Come off it, David. Funding for this hasn’t been there – or so we have been told – for the past half century.

No Dumbarton Harbour Master, a post which goes along with the £150,000 a year job of chief executive of the local council, has ever had the acumen to raise the money to get rid of the wrecks.

Surprise, surprise, however, it looks as if the Council will at last be able to come up with the cash from a source that’s been sitting under their noses since Adam was a boy.

Step forward the Common Good Fund which has been conveniently christened “The Dumbarton Town Centre Common Good Fund” and they’ve come up with a ruse to apply for funding from the Dumbarton East Community Council as “a host sponsor” for the wreck removal work.

Perhaps that £1 million they are about to pay out in compensation to the disabled employee they bullied in their old headquarters would have covered it.

At this point I began to wonder if – as was the case with the funding for the Levengrove Pavilion Cafe – they had got it all wrong and that some bright spark in the Chief Executive’s Office thought the wrecks were in Gruggies Burn, which is in the East End.

The words “ring-fenced” also appeared in the Lennox report about the wrecks. They have been used too often recently in relation to projects that might have been tackled using Boris Johnston’s levelling up cash, but that was being economical with the truth yet again.

Their “nae money” for anything like that excuse is a poor one.
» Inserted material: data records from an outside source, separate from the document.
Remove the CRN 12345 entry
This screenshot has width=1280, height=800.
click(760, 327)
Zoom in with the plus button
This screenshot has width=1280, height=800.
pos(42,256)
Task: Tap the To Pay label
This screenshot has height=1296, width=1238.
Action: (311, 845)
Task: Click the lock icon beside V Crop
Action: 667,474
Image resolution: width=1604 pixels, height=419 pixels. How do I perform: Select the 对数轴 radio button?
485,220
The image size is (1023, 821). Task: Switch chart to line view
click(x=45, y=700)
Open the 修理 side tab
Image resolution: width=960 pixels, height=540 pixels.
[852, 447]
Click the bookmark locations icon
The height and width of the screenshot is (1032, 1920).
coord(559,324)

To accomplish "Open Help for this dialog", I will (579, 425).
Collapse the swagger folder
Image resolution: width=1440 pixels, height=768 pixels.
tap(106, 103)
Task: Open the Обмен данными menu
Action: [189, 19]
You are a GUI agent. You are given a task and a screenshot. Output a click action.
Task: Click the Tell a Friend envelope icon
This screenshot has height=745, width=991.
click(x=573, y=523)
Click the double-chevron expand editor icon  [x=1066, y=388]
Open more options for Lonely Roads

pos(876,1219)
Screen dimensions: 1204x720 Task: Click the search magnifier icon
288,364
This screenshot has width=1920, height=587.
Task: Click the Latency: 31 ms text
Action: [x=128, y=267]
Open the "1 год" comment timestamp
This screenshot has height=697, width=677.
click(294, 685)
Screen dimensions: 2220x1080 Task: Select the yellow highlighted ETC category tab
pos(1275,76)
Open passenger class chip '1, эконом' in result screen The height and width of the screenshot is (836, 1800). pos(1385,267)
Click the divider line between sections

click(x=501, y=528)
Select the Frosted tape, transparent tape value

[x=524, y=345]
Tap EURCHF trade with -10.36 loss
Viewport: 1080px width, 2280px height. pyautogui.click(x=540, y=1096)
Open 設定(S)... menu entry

Who knows we might have been able to have a viewing point, a balcony or a veranda as they are known in Dumbarton, built on to the £8 million library we don’t need and few people want in Glencairn House.

*****

The Save Loch Lomond group has arranged a meeting for tomorrow night (Thursday) at 7pm in the Balloch Hotel to get this group organised and operational.
Volunteers are needed to steer the campaign and the organisers say it’s essential to appoint key positions to manage, organise and communicate all aspects of the campaign that are agreed upon.
Plenty of local Facebook page members care passionately about stopping the development and we need those voices to represent the Save Loch Lomond group, a spokesperson said..
She added: “If anyone is unsure about what the key roles entail, they can get in touch via comments or PM to find out more.”
I wonder how many councillors will be offering their services for this campaign.